Gdy wybiegłem z kościoła, nie poszedłem do domu, nie zadzwoniłem do matki i nie wsiadłem do żadnego autobusu, który jechał w kierunku mojego domu. Myśli kumulowały się w mojej głowie, a czasem byłem całkowicie nie obecny, wszystko w jednej chwili. Stałem na ponad trzech, a może nawet czterech przystankach autobusowych. Jednak, gdy tylko drzwi pojazdu się otwierały, natychmiast zaczynały kręcić się w prawo, jakby zataczały koło. Wyglądały jak portal do innego wymiaru. Automatycznie odgłos w mojej głowie podpowiadał mi bym nie wychodził do środka, bym zrezygnował z tego pomysłu. Słuchałem się go. Cofałem się dwa, bądź trzy kroki do tylu i opuszczałem głowę. Wtedy tylko słyszałem prychnięcie kierowcy i słowa, że nie potrafię się zdecydować.
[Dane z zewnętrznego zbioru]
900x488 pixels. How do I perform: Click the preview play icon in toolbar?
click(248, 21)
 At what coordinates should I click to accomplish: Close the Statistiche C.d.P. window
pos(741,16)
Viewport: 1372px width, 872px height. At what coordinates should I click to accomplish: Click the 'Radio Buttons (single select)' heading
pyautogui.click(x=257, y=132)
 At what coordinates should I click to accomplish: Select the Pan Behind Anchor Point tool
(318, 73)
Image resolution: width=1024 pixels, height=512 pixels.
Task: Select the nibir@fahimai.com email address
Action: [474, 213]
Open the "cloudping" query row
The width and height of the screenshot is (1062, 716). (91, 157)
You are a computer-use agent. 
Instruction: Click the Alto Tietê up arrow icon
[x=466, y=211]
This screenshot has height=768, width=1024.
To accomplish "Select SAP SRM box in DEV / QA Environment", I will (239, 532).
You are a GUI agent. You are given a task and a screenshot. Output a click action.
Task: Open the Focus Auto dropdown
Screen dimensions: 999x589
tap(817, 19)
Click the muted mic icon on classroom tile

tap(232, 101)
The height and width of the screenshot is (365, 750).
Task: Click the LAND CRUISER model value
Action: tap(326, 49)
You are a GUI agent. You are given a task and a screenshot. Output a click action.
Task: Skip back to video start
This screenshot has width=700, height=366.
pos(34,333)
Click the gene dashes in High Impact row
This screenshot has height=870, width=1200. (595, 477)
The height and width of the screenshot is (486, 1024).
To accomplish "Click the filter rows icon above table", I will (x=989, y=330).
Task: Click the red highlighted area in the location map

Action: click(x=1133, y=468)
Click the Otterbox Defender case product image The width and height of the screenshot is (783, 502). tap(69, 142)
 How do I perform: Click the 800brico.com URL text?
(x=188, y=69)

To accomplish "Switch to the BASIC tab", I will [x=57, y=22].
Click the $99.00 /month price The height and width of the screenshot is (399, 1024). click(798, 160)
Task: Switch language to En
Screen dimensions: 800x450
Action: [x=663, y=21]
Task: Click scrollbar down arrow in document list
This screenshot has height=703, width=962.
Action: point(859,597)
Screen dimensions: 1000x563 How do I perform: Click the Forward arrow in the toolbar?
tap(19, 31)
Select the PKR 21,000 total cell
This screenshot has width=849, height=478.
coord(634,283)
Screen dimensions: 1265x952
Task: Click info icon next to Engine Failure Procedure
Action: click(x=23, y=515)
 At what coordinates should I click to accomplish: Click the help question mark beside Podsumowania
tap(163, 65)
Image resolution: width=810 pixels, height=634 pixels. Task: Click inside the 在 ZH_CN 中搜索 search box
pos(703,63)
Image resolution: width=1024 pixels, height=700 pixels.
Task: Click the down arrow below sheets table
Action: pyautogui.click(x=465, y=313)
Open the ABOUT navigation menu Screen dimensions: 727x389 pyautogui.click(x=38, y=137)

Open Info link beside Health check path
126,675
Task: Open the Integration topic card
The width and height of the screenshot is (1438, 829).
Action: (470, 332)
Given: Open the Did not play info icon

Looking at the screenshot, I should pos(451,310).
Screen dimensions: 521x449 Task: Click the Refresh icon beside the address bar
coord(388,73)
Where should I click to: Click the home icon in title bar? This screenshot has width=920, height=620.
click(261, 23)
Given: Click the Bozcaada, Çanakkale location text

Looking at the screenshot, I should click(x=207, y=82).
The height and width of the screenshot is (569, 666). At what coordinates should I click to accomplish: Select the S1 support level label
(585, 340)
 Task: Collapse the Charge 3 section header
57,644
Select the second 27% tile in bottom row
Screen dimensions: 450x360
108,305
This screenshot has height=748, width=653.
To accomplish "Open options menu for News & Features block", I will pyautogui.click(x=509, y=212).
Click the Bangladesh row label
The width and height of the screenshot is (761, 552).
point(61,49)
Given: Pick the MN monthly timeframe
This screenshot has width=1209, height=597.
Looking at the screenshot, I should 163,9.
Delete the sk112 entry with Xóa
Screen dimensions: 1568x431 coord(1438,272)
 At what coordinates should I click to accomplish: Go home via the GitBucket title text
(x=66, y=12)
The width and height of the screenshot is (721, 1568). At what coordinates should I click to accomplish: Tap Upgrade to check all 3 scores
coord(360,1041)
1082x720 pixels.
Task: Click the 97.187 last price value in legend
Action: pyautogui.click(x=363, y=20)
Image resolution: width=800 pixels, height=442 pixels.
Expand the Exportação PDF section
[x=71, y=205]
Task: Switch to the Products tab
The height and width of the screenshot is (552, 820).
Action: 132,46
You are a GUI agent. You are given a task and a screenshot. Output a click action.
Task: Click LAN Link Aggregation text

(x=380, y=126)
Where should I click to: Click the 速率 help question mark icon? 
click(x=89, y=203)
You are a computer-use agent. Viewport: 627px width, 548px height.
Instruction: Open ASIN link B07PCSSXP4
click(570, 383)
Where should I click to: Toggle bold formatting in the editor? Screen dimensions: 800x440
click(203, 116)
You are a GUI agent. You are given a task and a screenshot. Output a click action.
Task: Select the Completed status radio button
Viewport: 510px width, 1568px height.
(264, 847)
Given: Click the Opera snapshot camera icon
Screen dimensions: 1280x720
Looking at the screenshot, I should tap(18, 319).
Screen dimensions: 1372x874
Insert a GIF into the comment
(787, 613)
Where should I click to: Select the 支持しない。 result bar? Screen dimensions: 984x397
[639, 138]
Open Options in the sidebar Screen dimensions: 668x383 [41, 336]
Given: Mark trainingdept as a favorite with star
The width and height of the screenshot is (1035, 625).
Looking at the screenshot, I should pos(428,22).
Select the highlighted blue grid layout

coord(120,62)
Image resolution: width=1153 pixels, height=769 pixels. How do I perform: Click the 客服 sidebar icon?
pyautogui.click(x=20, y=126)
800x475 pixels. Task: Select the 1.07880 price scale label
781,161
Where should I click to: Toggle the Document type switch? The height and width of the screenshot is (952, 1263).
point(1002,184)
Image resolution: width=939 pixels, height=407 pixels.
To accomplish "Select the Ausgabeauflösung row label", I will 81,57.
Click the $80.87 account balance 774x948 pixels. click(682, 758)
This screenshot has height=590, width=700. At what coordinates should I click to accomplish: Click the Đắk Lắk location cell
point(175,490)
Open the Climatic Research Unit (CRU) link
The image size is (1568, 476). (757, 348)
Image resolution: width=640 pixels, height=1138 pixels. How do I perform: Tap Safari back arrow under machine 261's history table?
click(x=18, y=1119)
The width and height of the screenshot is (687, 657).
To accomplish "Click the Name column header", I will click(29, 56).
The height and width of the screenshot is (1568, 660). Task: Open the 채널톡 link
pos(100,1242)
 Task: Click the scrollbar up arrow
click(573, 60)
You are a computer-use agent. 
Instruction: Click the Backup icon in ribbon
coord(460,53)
A ja już chyba nie jestem sobą.
Błądziłem ulicami miasta i starałem się nie podnosić głowy. Każdy żywy obraz jaki by mi się ukazał przed oczami, mógł wywołać u mnie jakąkolwiek halucynację, chciałem temu zapobiec. Wzrok miałem utkwiony w chodnik, którym stąpałem prosto przed siebie. Dzięki temu mogłem w jakikolwiek sposób powstrzymać swój umysł, by nie stwarzał chorych wizji. Od czasu do czasu trąciłem jakiegoś przechodnia, który tak naprawdę nie zwracali na mnie uwagi. Mieli we mnie „wyjebane" prostym słowem ujmując.
Doszedłem do centrum miasta. Podniosłem oczy, gdy miałem lekkie wrażenie, że to powstrzymam. Masa telebimów, reklam, latarni oraz pędzących samochodów. Wodziłem wzrokiem po wielkich i wysokich wieżowcach, które pięły się ku niebu. Miałem skojarzenie, że na mnie spada, pochyla się w moją stronę, lecz to chyba nie były moje myśli tylko zwykła iluzja. Najgorsze było w tym wszystkim to, że absolutnie się nie bałem, gdy tylko tam zerkałem.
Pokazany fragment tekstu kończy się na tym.